● Supplied material:
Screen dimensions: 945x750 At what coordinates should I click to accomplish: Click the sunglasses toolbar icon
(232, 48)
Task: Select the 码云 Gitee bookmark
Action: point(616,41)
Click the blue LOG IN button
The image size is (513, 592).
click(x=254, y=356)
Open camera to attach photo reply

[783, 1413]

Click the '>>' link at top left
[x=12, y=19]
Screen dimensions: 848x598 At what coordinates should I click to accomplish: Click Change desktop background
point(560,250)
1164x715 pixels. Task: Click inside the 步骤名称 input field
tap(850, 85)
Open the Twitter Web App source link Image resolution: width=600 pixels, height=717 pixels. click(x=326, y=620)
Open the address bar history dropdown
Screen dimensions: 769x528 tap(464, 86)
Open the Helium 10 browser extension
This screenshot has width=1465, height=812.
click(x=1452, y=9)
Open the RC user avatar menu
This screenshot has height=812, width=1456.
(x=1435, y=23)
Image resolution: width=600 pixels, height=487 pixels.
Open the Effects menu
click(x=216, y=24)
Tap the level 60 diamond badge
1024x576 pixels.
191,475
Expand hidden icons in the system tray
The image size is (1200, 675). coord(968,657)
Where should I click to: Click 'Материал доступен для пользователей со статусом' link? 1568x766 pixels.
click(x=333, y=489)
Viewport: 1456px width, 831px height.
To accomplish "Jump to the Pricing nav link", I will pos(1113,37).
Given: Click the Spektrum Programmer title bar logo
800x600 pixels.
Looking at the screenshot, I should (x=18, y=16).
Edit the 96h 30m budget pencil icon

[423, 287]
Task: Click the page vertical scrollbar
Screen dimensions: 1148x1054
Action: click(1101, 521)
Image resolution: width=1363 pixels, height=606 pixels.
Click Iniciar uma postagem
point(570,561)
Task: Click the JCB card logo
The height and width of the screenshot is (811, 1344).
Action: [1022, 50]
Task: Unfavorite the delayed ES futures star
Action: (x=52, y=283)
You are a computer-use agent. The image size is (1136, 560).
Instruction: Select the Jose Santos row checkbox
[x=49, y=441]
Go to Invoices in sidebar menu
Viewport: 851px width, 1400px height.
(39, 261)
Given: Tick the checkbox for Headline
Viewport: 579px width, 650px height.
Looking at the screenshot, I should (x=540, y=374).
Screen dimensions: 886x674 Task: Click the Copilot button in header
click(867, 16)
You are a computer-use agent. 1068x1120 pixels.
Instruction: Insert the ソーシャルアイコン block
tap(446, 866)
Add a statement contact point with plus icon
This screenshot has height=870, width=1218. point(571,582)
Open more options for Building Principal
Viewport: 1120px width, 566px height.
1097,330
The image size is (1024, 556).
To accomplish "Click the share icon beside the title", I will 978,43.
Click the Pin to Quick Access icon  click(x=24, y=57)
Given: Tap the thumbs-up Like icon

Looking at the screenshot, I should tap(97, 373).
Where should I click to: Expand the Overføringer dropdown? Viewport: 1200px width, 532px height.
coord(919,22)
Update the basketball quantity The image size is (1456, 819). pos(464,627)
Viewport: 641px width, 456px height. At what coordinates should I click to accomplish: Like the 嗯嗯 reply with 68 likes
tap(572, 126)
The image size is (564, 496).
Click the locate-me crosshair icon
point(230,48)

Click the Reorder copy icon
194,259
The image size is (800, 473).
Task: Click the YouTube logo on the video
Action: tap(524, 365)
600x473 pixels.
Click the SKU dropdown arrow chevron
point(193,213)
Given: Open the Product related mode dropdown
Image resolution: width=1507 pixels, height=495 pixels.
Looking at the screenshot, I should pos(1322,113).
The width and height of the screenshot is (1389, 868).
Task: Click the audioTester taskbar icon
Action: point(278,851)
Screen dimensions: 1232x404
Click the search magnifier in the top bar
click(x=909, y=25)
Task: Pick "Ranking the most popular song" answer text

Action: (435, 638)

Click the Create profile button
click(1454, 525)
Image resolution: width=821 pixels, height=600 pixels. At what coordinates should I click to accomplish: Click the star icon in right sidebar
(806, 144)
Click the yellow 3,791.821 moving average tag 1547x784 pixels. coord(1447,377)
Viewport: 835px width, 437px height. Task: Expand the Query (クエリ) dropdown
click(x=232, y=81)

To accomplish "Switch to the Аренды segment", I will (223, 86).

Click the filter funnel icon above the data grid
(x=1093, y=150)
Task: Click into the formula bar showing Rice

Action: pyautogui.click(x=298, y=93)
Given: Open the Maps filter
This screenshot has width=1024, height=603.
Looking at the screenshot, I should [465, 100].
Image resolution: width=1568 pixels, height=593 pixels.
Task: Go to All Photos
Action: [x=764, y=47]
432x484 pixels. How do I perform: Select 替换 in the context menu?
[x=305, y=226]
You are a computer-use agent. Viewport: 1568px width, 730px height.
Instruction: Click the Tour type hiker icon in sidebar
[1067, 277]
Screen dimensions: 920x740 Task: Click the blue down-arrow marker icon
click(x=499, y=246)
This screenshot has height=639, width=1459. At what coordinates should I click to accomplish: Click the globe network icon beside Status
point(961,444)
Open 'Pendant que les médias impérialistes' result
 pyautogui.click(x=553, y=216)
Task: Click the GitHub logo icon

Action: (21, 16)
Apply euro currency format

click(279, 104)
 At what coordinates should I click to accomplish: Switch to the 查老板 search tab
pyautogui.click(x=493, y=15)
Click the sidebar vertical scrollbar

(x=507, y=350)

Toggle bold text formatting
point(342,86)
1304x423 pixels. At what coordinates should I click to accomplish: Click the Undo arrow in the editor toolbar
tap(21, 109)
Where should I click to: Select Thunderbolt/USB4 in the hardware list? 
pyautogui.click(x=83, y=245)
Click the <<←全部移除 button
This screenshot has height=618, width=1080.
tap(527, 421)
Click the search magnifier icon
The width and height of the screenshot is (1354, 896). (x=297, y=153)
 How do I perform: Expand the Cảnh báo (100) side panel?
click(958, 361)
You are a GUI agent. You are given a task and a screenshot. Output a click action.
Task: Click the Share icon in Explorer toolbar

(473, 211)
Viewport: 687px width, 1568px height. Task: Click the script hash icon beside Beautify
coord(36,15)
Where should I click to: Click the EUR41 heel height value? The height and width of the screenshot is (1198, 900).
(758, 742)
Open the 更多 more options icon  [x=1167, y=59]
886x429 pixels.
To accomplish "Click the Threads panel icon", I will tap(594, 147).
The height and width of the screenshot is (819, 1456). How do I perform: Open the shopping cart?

● Exercise: Rewrite the material above, replacing "Effects menu" with "Filters menu" and leaving everything else unchanged.

● Correct output:
Screen dimensions: 945x750 At what coordinates should I click to accomplish: Click the sunglasses toolbar icon
(232, 48)
Task: Select the 码云 Gitee bookmark
Action: point(616,41)
Click the blue LOG IN button
The image size is (513, 592).
click(x=254, y=356)
Open camera to attach photo reply

[783, 1413]

Click the '>>' link at top left
[x=12, y=19]
Screen dimensions: 848x598 At what coordinates should I click to accomplish: Click Change desktop background
point(560,250)
1164x715 pixels. Task: Click inside the 步骤名称 input field
tap(850, 85)
Open the Twitter Web App source link Image resolution: width=600 pixels, height=717 pixels. click(x=326, y=620)
Open the address bar history dropdown
Screen dimensions: 769x528 tap(464, 86)
Open the Helium 10 browser extension
This screenshot has width=1465, height=812.
click(x=1452, y=9)
Open the RC user avatar menu
This screenshot has height=812, width=1456.
(x=1435, y=23)
Image resolution: width=600 pixels, height=487 pixels.
Open the Filters menu
click(x=216, y=24)
Tap the level 60 diamond badge
1024x576 pixels.
191,475
Expand hidden icons in the system tray
The image size is (1200, 675). coord(968,657)
Where should I click to: Click 'Материал доступен для пользователей со статусом' link? 1568x766 pixels.
click(x=333, y=489)
Viewport: 1456px width, 831px height.
To accomplish "Jump to the Pricing nav link", I will pos(1113,37).
Given: Click the Spektrum Programmer title bar logo
800x600 pixels.
Looking at the screenshot, I should (x=18, y=16).
Edit the 96h 30m budget pencil icon

[423, 287]
Task: Click the page vertical scrollbar
Screen dimensions: 1148x1054
Action: click(1101, 521)
Image resolution: width=1363 pixels, height=606 pixels.
Click Iniciar uma postagem
point(570,561)
Task: Click the JCB card logo
The height and width of the screenshot is (811, 1344).
Action: [1022, 50]
Task: Unfavorite the delayed ES futures star
Action: (x=52, y=283)
You are a computer-use agent. The image size is (1136, 560).
Instruction: Select the Jose Santos row checkbox
[x=49, y=441]
Go to Invoices in sidebar menu
Viewport: 851px width, 1400px height.
(39, 261)
Given: Tick the checkbox for Headline
Viewport: 579px width, 650px height.
Looking at the screenshot, I should (x=540, y=374).
Screen dimensions: 886x674 Task: Click the Copilot button in header
click(867, 16)
You are a computer-use agent. 1068x1120 pixels.
Instruction: Insert the ソーシャルアイコン block
tap(446, 866)
Add a statement contact point with plus icon
This screenshot has height=870, width=1218. point(571,582)
Open more options for Building Principal
Viewport: 1120px width, 566px height.
1097,330
The image size is (1024, 556).
To accomplish "Click the share icon beside the title", I will 978,43.
Click the Pin to Quick Access icon  click(x=24, y=57)
Given: Tap the thumbs-up Like icon

Looking at the screenshot, I should tap(97, 373).
Where should I click to: Expand the Overføringer dropdown? Viewport: 1200px width, 532px height.
coord(919,22)
Update the basketball quantity The image size is (1456, 819). pos(464,627)
Viewport: 641px width, 456px height. At what coordinates should I click to accomplish: Like the 嗯嗯 reply with 68 likes
tap(572, 126)
The image size is (564, 496).
Click the locate-me crosshair icon
point(230,48)

Click the Reorder copy icon
194,259
The image size is (800, 473).
Task: Click the YouTube logo on the video
Action: tap(524, 365)
600x473 pixels.
Click the SKU dropdown arrow chevron
point(193,213)
Given: Open the Product related mode dropdown
Image resolution: width=1507 pixels, height=495 pixels.
Looking at the screenshot, I should pos(1322,113).
The width and height of the screenshot is (1389, 868).
Task: Click the audioTester taskbar icon
Action: point(278,851)
Screen dimensions: 1232x404
Click the search magnifier in the top bar
click(x=909, y=25)
Task: Pick "Ranking the most popular song" answer text

Action: (435, 638)

Click the Create profile button
click(1454, 525)
Image resolution: width=821 pixels, height=600 pixels. At what coordinates should I click to accomplish: Click the star icon in right sidebar
(806, 144)
Click the yellow 3,791.821 moving average tag 1547x784 pixels. coord(1447,377)
Viewport: 835px width, 437px height. Task: Expand the Query (クエリ) dropdown
click(x=232, y=81)

To accomplish "Switch to the Аренды segment", I will (223, 86).

Click the filter funnel icon above the data grid
(x=1093, y=150)
Task: Click into the formula bar showing Rice

Action: pyautogui.click(x=298, y=93)
Given: Open the Maps filter
This screenshot has width=1024, height=603.
Looking at the screenshot, I should [465, 100].
Image resolution: width=1568 pixels, height=593 pixels.
Task: Go to All Photos
Action: [x=764, y=47]
432x484 pixels. How do I perform: Select 替换 in the context menu?
[x=305, y=226]
You are a computer-use agent. Viewport: 1568px width, 730px height.
Instruction: Click the Tour type hiker icon in sidebar
[1067, 277]
Screen dimensions: 920x740 Task: Click the blue down-arrow marker icon
click(x=499, y=246)
This screenshot has height=639, width=1459. At what coordinates should I click to accomplish: Click the globe network icon beside Status
point(961,444)
Open 'Pendant que les médias impérialistes' result
 pyautogui.click(x=553, y=216)
Task: Click the GitHub logo icon

Action: (21, 16)
Apply euro currency format

click(279, 104)
 At what coordinates should I click to accomplish: Switch to the 查老板 search tab
pyautogui.click(x=493, y=15)
Click the sidebar vertical scrollbar

(x=507, y=350)

Toggle bold text formatting
point(342,86)
1304x423 pixels. At what coordinates should I click to accomplish: Click the Undo arrow in the editor toolbar
tap(21, 109)
Where should I click to: Select Thunderbolt/USB4 in the hardware list? 
pyautogui.click(x=83, y=245)
Click the <<←全部移除 button
This screenshot has height=618, width=1080.
tap(527, 421)
Click the search magnifier icon
The width and height of the screenshot is (1354, 896). (x=297, y=153)
 How do I perform: Expand the Cảnh báo (100) side panel?
click(958, 361)
You are a GUI agent. You are given a task and a screenshot. Output a click action.
Task: Click the Share icon in Explorer toolbar

(473, 211)
Viewport: 687px width, 1568px height. Task: Click the script hash icon beside Beautify
coord(36,15)
Where should I click to: Click the EUR41 heel height value? The height and width of the screenshot is (1198, 900).
(758, 742)
Open the 更多 more options icon  [x=1167, y=59]
886x429 pixels.
To accomplish "Click the Threads panel icon", I will tap(594, 147).
The height and width of the screenshot is (819, 1456). How do I perform: Open the shopping cart?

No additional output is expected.